*** EXCERPTED DATA ***

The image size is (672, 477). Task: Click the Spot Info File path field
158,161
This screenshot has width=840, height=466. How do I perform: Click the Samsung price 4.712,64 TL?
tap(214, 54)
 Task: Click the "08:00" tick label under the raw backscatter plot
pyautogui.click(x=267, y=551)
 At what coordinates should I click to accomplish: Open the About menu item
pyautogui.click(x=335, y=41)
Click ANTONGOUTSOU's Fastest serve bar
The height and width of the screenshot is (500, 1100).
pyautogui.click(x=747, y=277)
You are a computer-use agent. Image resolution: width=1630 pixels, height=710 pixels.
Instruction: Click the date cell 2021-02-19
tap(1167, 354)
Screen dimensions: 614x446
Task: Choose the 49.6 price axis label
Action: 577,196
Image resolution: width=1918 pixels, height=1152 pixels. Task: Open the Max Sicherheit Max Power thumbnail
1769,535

*** End of EXCERPTED DATA ***

TASK REQUIREMENTS: Your answer should be the line with "Instruction: Click the date cell 2021-02-19" and all lines after it in the listing above, repeated exactly. No other lines belong.

REPLY TO THE TASK:
Instruction: Click the date cell 2021-02-19
tap(1167, 354)
Screen dimensions: 614x446
Task: Choose the 49.6 price axis label
Action: 577,196
Image resolution: width=1918 pixels, height=1152 pixels. Task: Open the Max Sicherheit Max Power thumbnail
1769,535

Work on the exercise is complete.